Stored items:
┏━━

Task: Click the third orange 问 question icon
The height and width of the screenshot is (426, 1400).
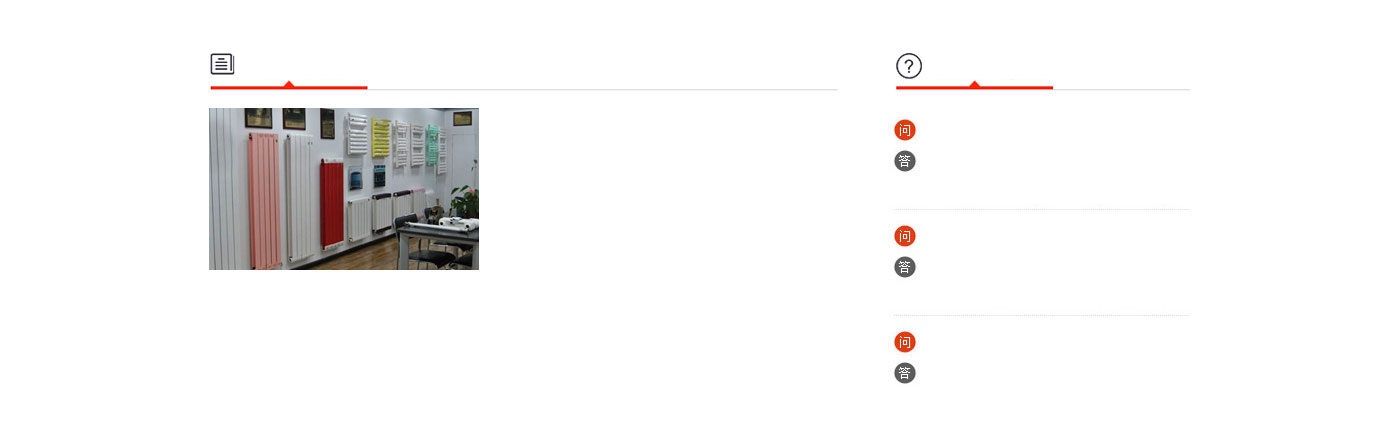Action: 905,342
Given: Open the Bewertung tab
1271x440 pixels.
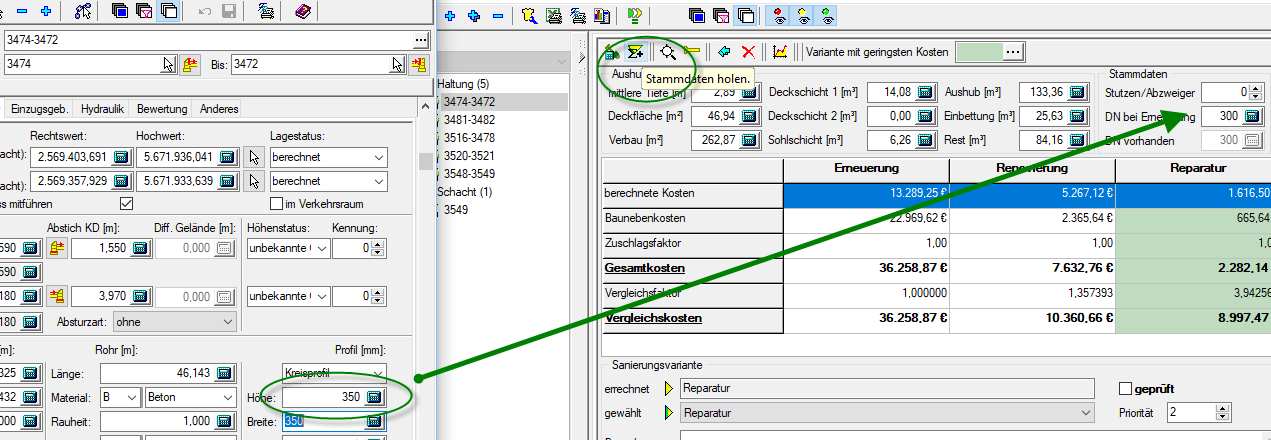Looking at the screenshot, I should tap(161, 109).
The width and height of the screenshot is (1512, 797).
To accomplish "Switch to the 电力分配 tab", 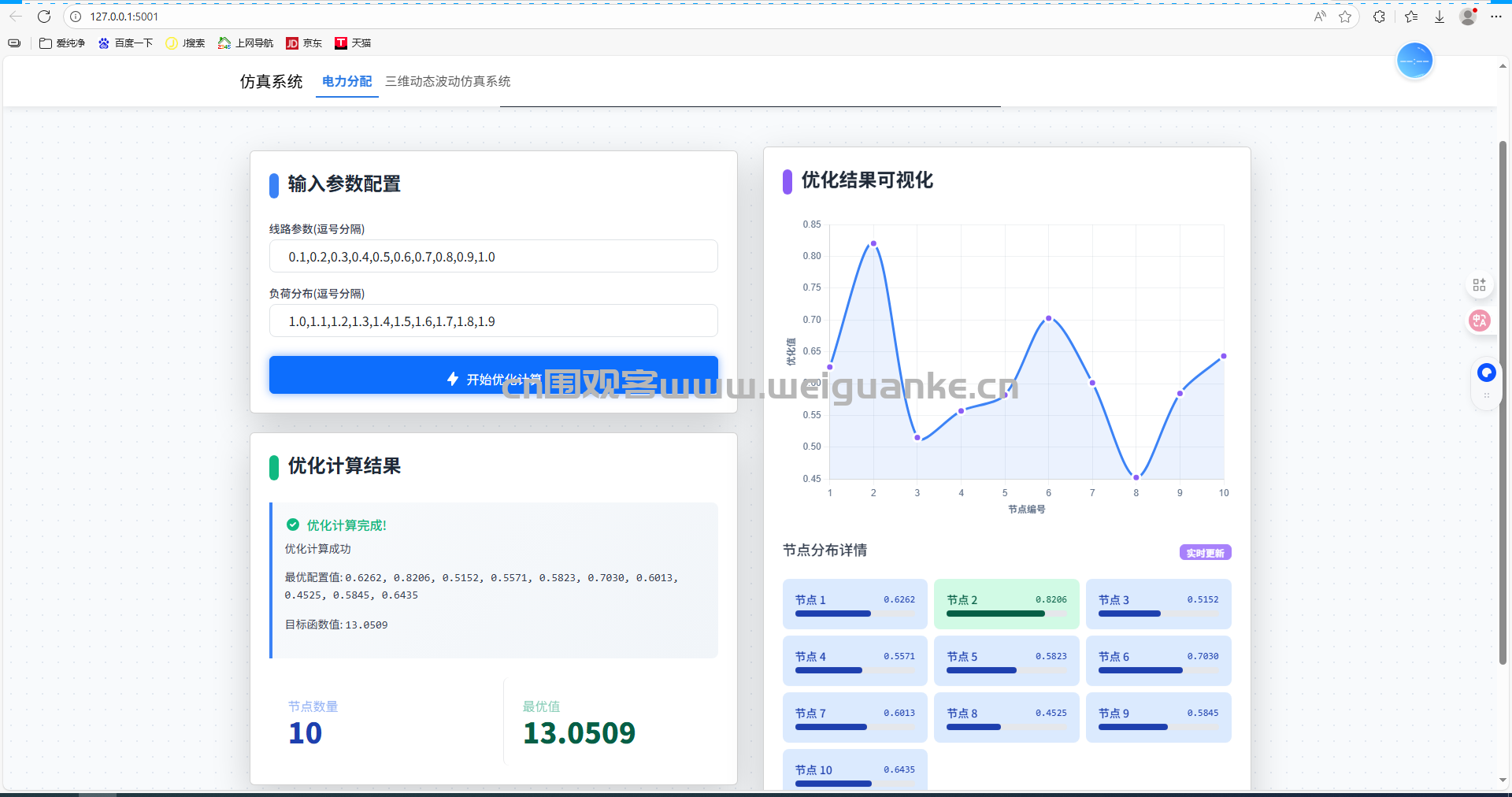I will tap(346, 81).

┗━━

▸ Exercise aim
The answer should contain nothing but the lines from the top of the data above through the line containing "The width and", copied exactly, with no images.

▸ Reply to the task
Task: Click the third orange 问 question icon
The height and width of the screenshot is (426, 1400).
Action: 905,342
Given: Open the Bewertung tab
1271x440 pixels.
Looking at the screenshot, I should tap(161, 109).
The width and height of the screenshot is (1512, 797).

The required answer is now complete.